- [What to do] Write the next part of the passage on tuberculosis and HIV care, picking up right after its last sentence.

Dr Gerald van Osch of St. Maarten agreed that “the ‘general’ clinician on our island has very little knowledge of algorithms to check for active TB, so additional training might be necessary.”

Chris Green of the Spiritia Foundation in Jakarta, Indonesia added: “I think what we need is much better information, both for doctors and for 'patients', so that we can both achieve a consensus/speak with one tongue and also understand the options.” Green also wondered whether prophylaxis would have to be continuous and whether that is practical.

Although she prescribes nine months of IPT, Dr Dawood notes that “there is a problem with adherence,” though the well-supported patient can adhere to treatment. “Better adherence/treatment support would be essential,” added Harrington “and community education and TB literacy would also be helpful.”

And yet should a patient breakthrough or be poorly adherent, Harrington pointed out, “there is no data suggesting that IPT compromises later response to four drug treatment, or that it should not be used in areas where INH resistance is found.”

However, Dr Harries pointed out one serious problem with IPT in patients on ART — the potential for an interaction with d4T and an increase in peripheral neuropathies.

III. Decreasing the burden of HIV in TB patients by more aggressive HIV testing, provision of cotrimoxizole and ARV therapy.

Prof. Harries noted that another study presented at the Retrovirus Conference reported that long term ART could reduce the risk of TB to just 1% by year 5 — although it is still higher than the risk in HIV negative individuals (http://www.aidsmap.com/en/news/9E0101FB-11D2-47C3-A384-4F31995715D2.asp).

Nevertheless, ART represents a critical tool to interrupt the cycle of TB transmission — and if TB is to be controlled, ART needs to be widely available in any country with a high burden of coinfection.

New TB resources

On March 24, World TB day, two new excellent service standard guidelines became available:

The Patients’ Charter for Tuberculosis Care (The Charter), which outlines the rights and responsibilities of people with tuberculosis and sets out the ways in which patients, the community, health providers (both private and public), and governments can work as partners in a positive and open relationship with a view to improving tuberculosis care and enhancing the effectiveness of the healthcare process.

- [Entries shown]
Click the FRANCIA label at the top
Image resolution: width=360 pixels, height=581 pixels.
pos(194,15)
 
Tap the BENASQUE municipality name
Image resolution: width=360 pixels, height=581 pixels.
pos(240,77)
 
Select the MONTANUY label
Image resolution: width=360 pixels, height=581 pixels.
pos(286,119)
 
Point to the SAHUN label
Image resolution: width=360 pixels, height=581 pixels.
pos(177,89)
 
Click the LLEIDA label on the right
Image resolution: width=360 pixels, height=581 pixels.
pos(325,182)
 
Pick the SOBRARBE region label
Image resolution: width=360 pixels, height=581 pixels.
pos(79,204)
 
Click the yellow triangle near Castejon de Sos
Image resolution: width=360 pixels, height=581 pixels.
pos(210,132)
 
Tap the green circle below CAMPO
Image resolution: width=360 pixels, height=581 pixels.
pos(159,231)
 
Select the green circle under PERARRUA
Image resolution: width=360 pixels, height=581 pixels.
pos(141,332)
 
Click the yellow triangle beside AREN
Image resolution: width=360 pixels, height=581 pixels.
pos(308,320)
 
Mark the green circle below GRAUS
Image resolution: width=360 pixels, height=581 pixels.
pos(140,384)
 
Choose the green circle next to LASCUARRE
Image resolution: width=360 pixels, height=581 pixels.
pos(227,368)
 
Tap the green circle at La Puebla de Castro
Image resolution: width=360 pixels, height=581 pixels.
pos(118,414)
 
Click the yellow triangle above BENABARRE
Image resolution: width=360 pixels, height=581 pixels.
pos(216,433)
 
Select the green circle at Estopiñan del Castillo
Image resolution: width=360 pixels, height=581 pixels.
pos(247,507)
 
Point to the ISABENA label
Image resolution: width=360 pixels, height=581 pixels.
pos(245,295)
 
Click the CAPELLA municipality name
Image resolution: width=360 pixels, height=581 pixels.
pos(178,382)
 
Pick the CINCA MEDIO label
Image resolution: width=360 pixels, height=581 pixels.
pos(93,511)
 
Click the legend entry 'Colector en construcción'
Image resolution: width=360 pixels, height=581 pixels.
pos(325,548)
...
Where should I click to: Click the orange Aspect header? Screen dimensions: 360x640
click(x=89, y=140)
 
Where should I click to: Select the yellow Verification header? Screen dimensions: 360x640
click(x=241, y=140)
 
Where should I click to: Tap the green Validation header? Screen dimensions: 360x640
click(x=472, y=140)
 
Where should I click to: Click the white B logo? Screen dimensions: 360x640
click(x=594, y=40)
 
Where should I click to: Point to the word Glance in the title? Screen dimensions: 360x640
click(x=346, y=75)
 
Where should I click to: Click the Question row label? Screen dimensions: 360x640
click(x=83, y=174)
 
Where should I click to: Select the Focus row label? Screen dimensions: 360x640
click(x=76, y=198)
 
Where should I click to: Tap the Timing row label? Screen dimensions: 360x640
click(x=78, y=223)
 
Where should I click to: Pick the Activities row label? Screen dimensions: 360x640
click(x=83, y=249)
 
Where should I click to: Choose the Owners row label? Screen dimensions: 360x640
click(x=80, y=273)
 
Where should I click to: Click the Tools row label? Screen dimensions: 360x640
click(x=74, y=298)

- [Exercise answer]
The charter was developed in tandem with the International Standards for Tuberculosis Care, which describes a widely accepted level of care that all practitioners, public and private, should seek to achieve in managing patients who have, or are suspected of having, tuberculosis.

See http://www.iuatld.org/full_picture/en/frameset/frameset.phtml

Last week, the World Health Organization launched a new strategy to fight tuberculosis called the "Stop TB Strategy" which underpins the Global Plan to Stop TB, 2006–2015. See its key points here: http://www.aidsmap.com/en/news/B4034F12-36F8-4BCC-AC67-B7FFF2F16F94.asp

Stop TB strategy paper http://www.who.int/tb/publications/2006/stoptb_strategy_en.pdf

References

Harries, A. HIV and tuberculosis. Thirteenth Conference on Retroviruses and Opportunistic Infections, Denver, 2006.

Lawn SD. Impact of HIV infection on the epidemiology of tuberculosis in a peri-urban community in South Africa: the need for age-specific interventions. Clinical Infectious Diseases 42: 1040–1047, 2006.

Whalen C. Failure of directly observed treatment for tuberculosis in Africa: a call for new approaches. Clinical Infectious Diseases 42:1048–1050, 2006.

Perkins, MD and Small, PM. Admitting defeat, The International Journal of Tuberculosis and Lung Disease, Volume 10, Number 1, pp. 1-1(1), 2006.

Wilson D et al. Diagnosing smear-negative tubeculosis using case-definitions and treatment response in HIV-infected adults. Int J Tuberc Lung Dis 10(1): 31-38, 2006.